Повесть Саши (наст. имя - Александр Всеволодович) Соколова "Школа для дураков" была издана в Америке в 1976 г., после эмиграции автора из СССР. О публикации книги на родине и речи в ту пору быть не могло - уж очень она была не по-советски сюрреалистична.
Написанная (и читаемая!) на одном дыхании повесть полна языковых находок, логических вывертов, при этом ей присуща внутренняя красота, болезненное эстетство, изящество. Это не удивительно - при кажущейся легкости и воздушности повествования, известно, что Саша Соколов не менее пяти раз переделывал книгу, доводя ее до совершенства.
Идея вести рассказ от имени душевнобольного в литературе не нова - и до Саши Соколова известны различные воплощения этого замысла. "Записки сумасшедшего", "Двойник"... Больше всего "Школя для дураков" мне лично напомнила "Шум и ярость" У.Фолкнера. Но - лишь формой.
Атмосфера двойничества, оборотничества, проявляется в повести постепенно, исподволь, и, усиливаясь и нарастая, создает все большее напряжение. В диалоге, с которого начинается "Школа", не видишь подвоха, и лишь со временем понимаешь: что-то не так. Автор объединил "героя" и "антигероя" повести, дав им одно физическое тело на двоих. Главный герой книги - подросток, страдающий раздвоением личности. Мир, который его окружает, абсурден и сюрреалистичен, но вопрос о том, таков ли он на самом деле, или только видится таким больному воображению - остается решить читателю. Саше Соколову удалось размыть границы между реальным и ирреальным до невидимого состояния, до тончайших нитей, до "зимних бабочек", охотой на которых увлечена одна из ипостасей героя.
Именно эта раздвоенность сознания персонажа порождает порой невероятную игру слов, множественность смыслов, из которых не всегда - казалось бы - выбирается верный. Но именно это нагромождение смыслов невероятно правдоподобно передает болезненное психическое состояние героя. Вместе с ним читатель, например, изумленно наблюдает, как железнодорожники, беседующие о японской поэзии на наших глазах превращаются в японцев, или то, как ученики этой самой "школы для дураков" общими усилиями пытаются напомнить своему учителю обстоятельства его же смерти...

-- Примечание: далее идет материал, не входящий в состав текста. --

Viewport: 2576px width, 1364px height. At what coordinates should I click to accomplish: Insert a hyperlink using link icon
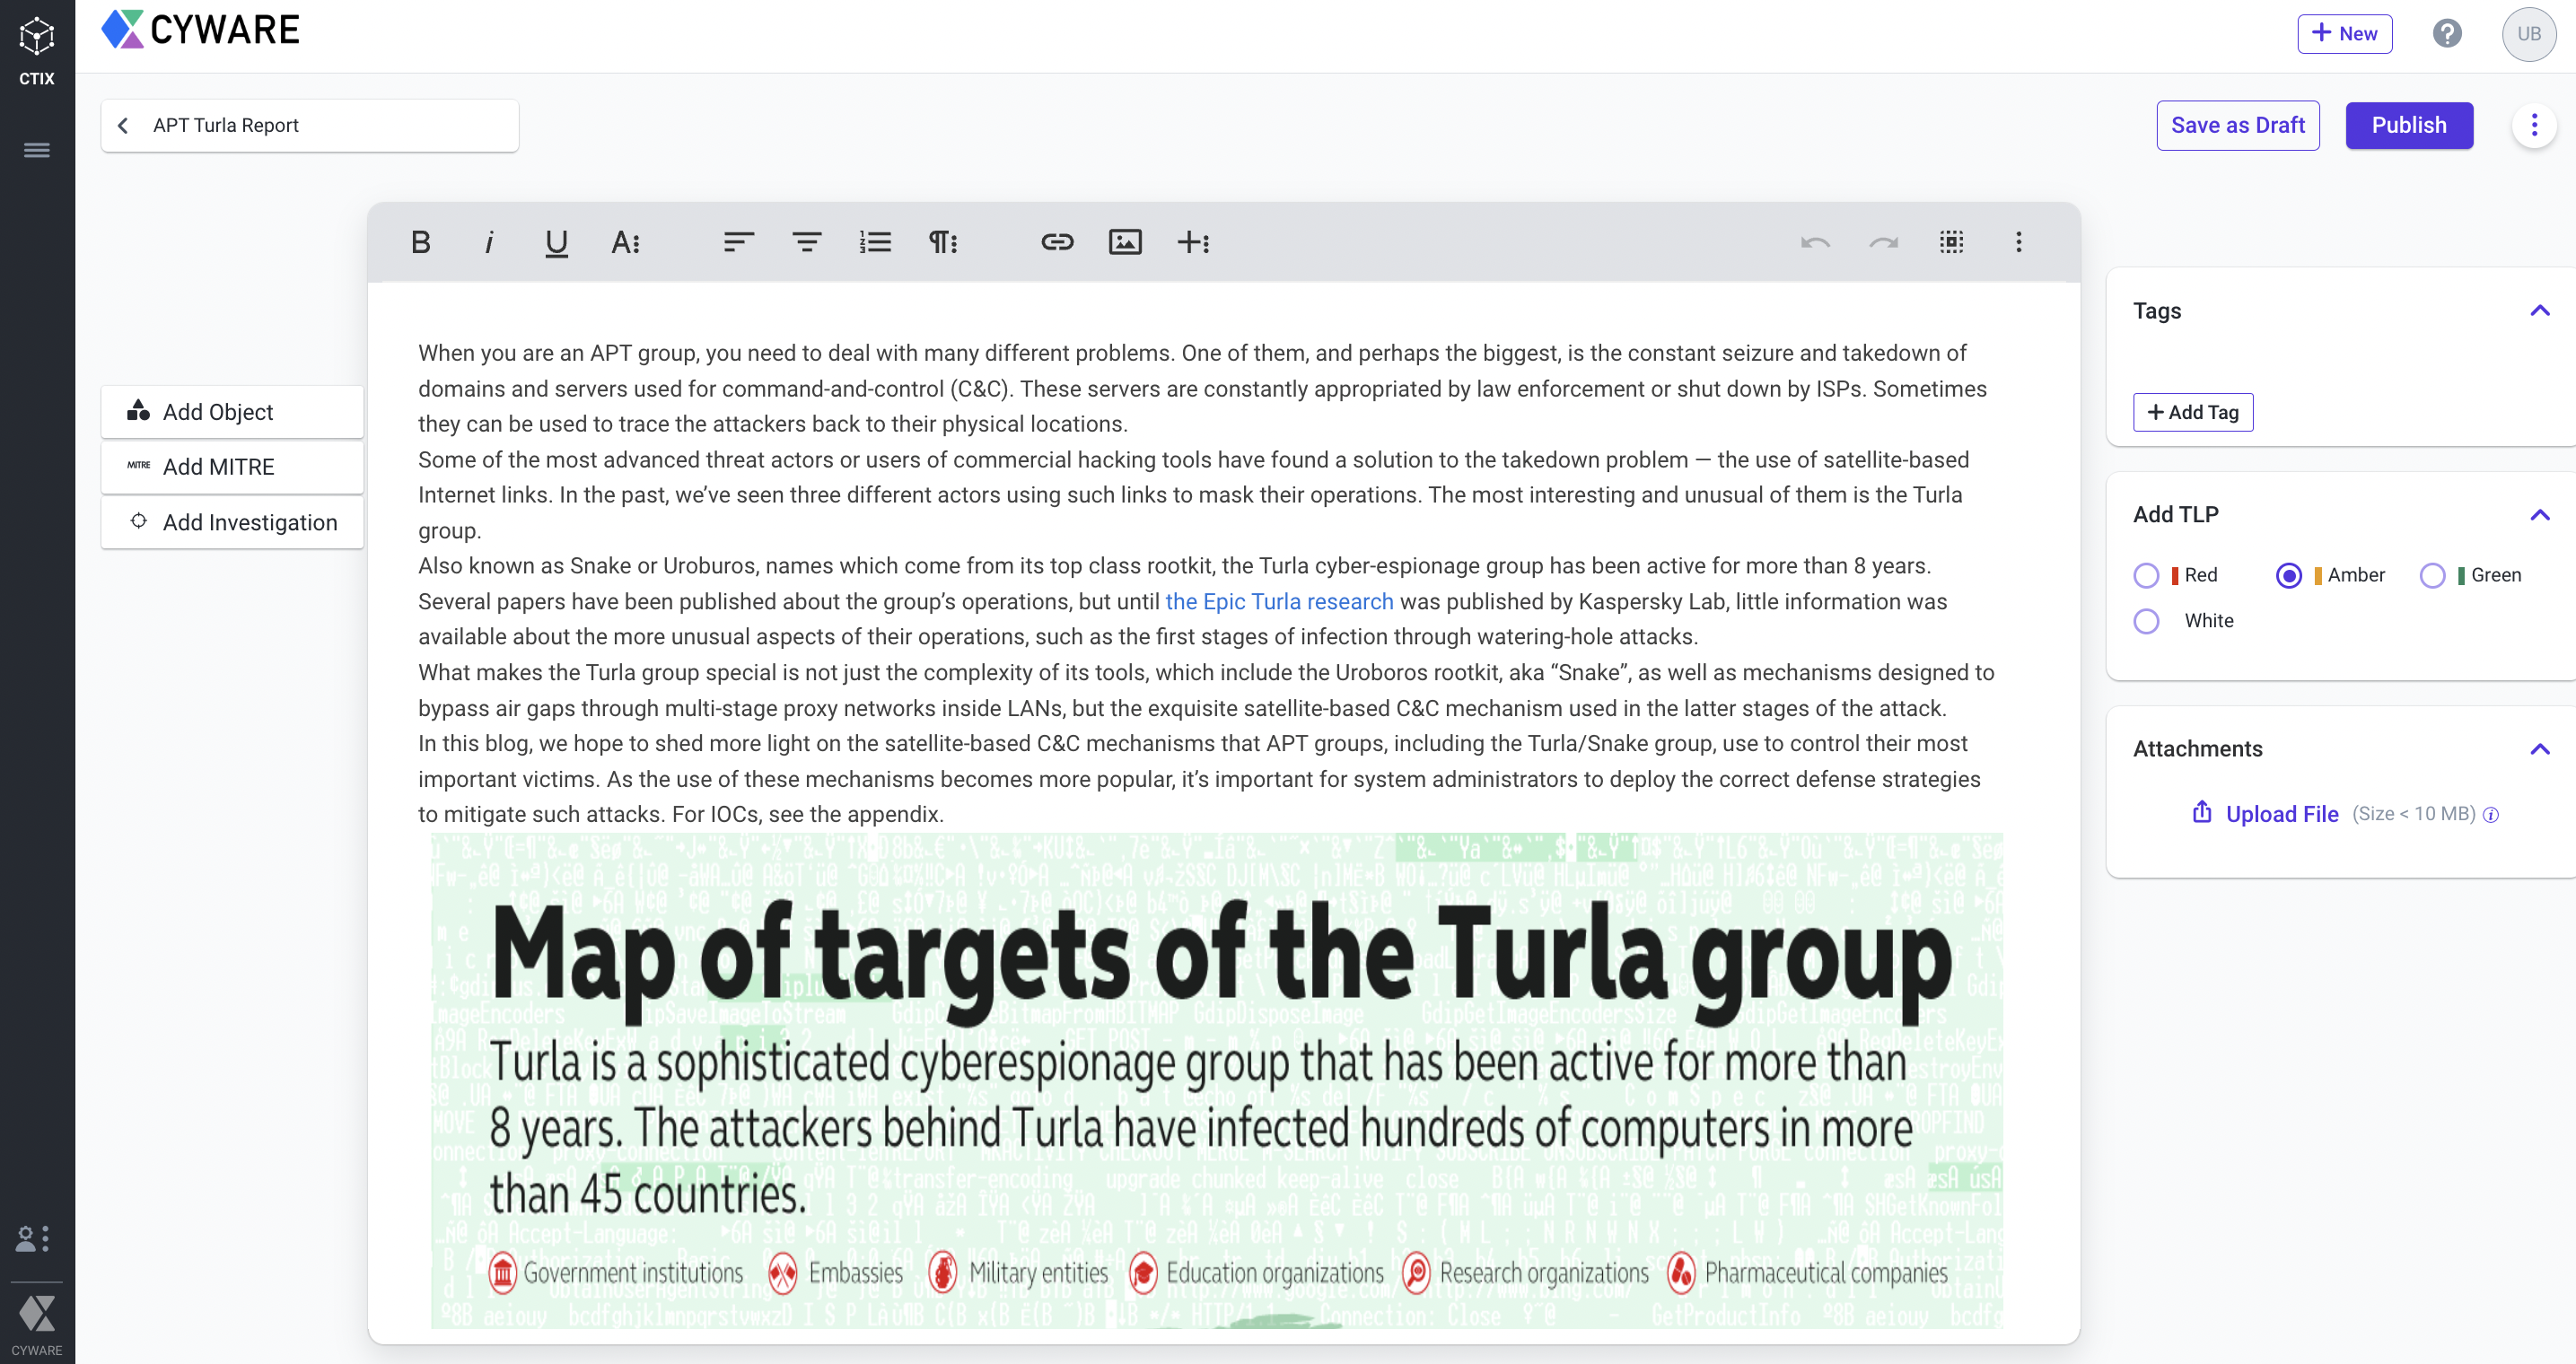(x=1057, y=242)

К финалу повести напряжение все больше нарастает, и в какой-то момент из "потока сознания" удвоенного героя прорывается автор:
"Радость моя, если умру от невзгод, сумасшествия и печали, если до срока, определенного мне судьбой, не нагляжусь на тебя, если не нарадуюсь ветхим мельницам, живущим на изумрудных полынных холмах, если не напьюсь прозрачной воды из вечных рук твоих, если не успею пройти до конца, если не расскажу всего, что хотел рассказать о тебе, о себе, если однажды умру не простясь - прости."
В конце повести раскрывается ее "секрет" - название, выбранное героем для своей книги (которую он парадоксальным образом пишет одновременно с тем, как мы ее читаем) означает/может означать вовсе не специализированное учебное заведение, а нечто вроде учебника - по аналогии с чем-нибудь, вроде "Школы игры на аккордеоне". Такой неожиданный "перевертыш" в названии делает вполне логичным финал, где двойственный герой, отправившись в магазин за новой бумагой для своей книги "чудесным образом становится прохожим".